论文部分内容阅读
【目的】解决特色数据库建设过程中数据抓取困难、多类型数字资源难以整合等问题。【应用背景】特色资源信息生命短暂,陕西省已建特色库平台差异较大,支持RSS接口有限,数据格式复杂。【方法】利用Drupal Feeds,XPath Parser,Crawls,Image Grabber等Web数据采集技术,结合数据清洗、剔除手段,实现Web数据采集的系统化和专业化。【结果】对Feeds RSS采集,HTML/XML网页分析自动采集,特别是数据采集中需要针对不同特色资源修改规则及采集网页中流媒体等问题进行探讨。【结论】丰富陕西省特色数字资源平台的数据来源,部分解决数据采集困难、数据格式不规范、数据来源途径有限的问题。
【Objective】 To solve the problems of data capture difficulty and integration of multiple types of digital resources in the process of characteristic database construction.
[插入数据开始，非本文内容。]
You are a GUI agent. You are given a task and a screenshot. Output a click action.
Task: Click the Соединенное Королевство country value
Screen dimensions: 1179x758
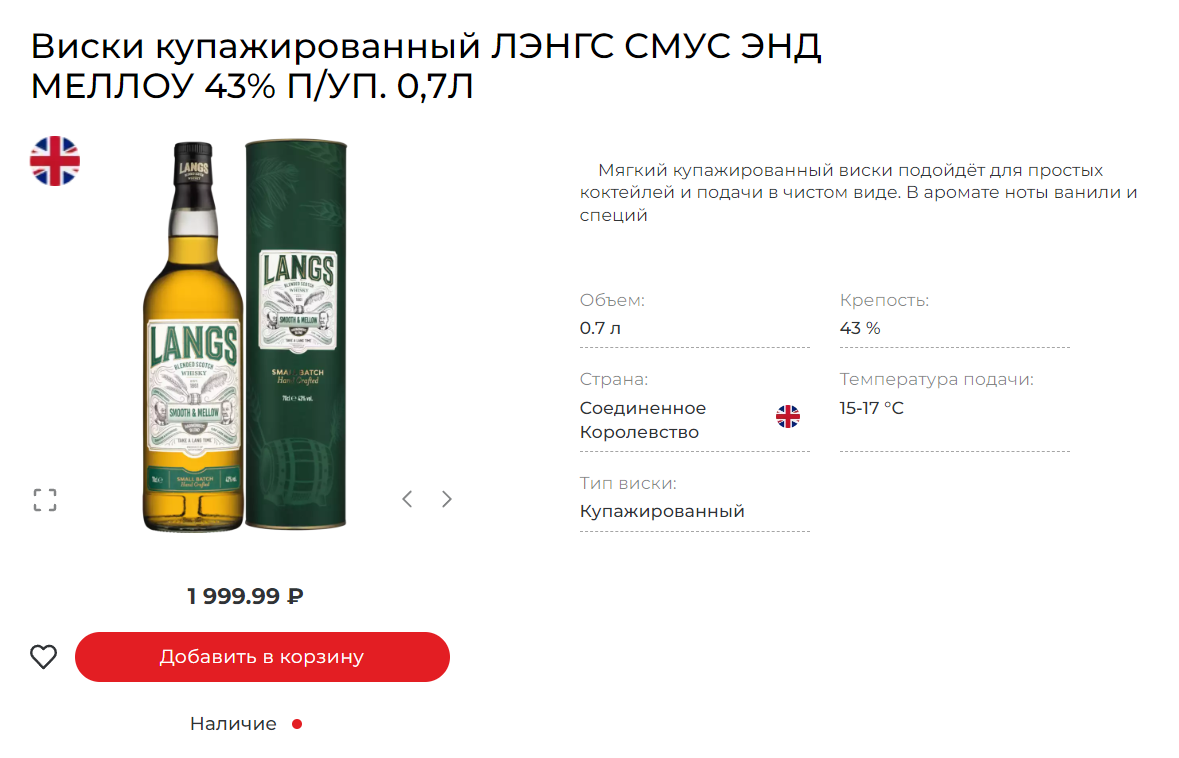(x=643, y=420)
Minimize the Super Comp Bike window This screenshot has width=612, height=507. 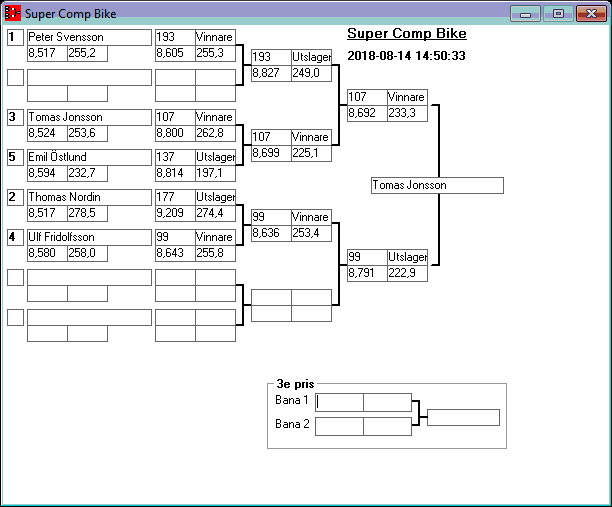click(525, 14)
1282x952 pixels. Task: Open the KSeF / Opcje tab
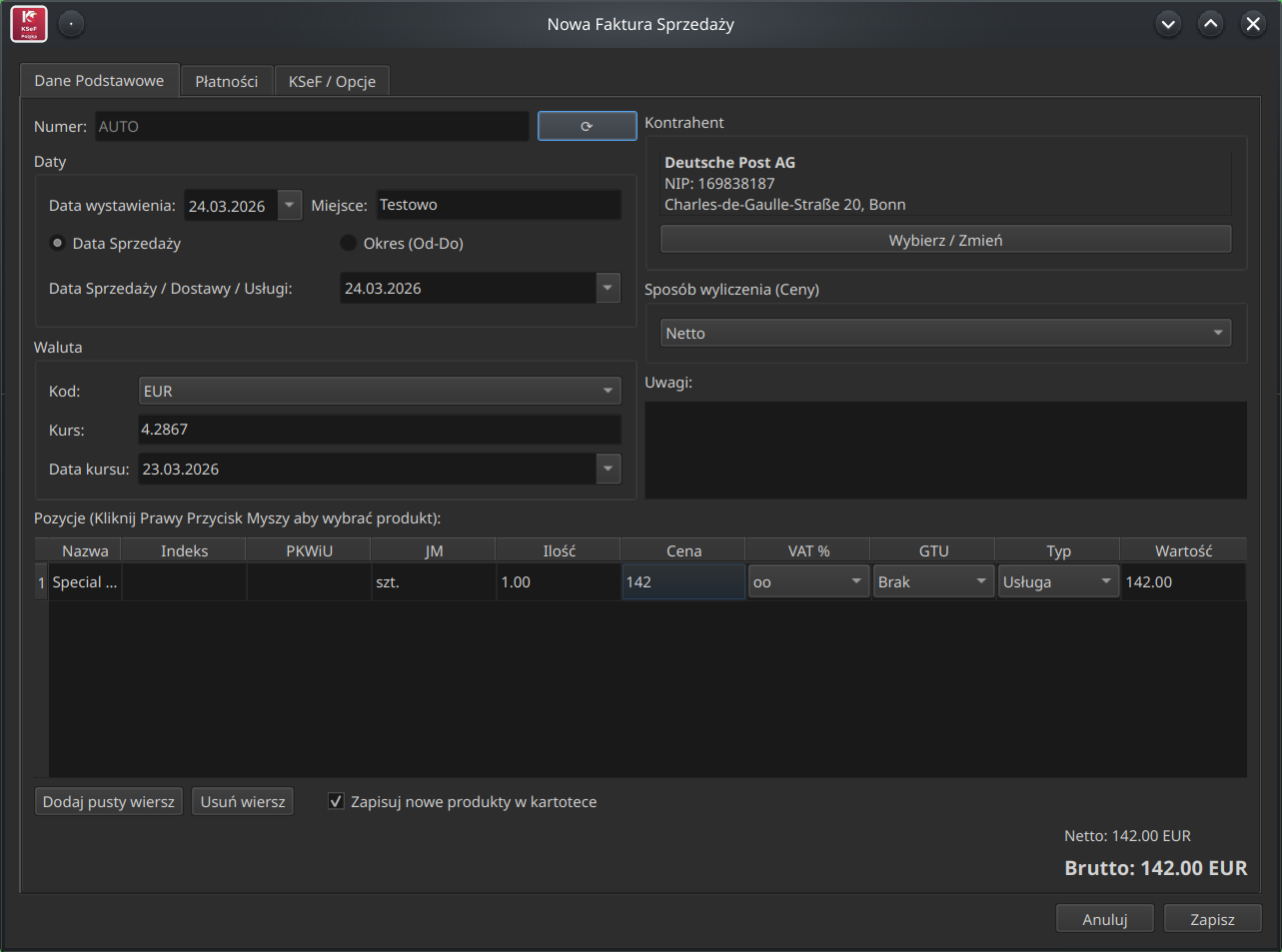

Application background The life of featured resource information is short, and the platform of featured libraries built in Shaanxi Province is quite different. The support for RSS interface is limited and the data format is complicated. 【Method】 Web data collection technology, such as Drupal Feeds, XPath Parser, Crawls, Image Grabber and so on, combined with data cleaning and culling methods, was used to systematize and specialize web data collection. 【Result】 Feeds RSS was collected, and HTML / XML web page analysis was automatically collected. In particular, data mining needed to be modified for different characteristics of resources and streaming media in web pages. 【Conclusion】 Enriching the data source of Shaanxi characteristic digital resource platform partially solves the problems of difficult data collection, non-standard data format and limited sources of data sources.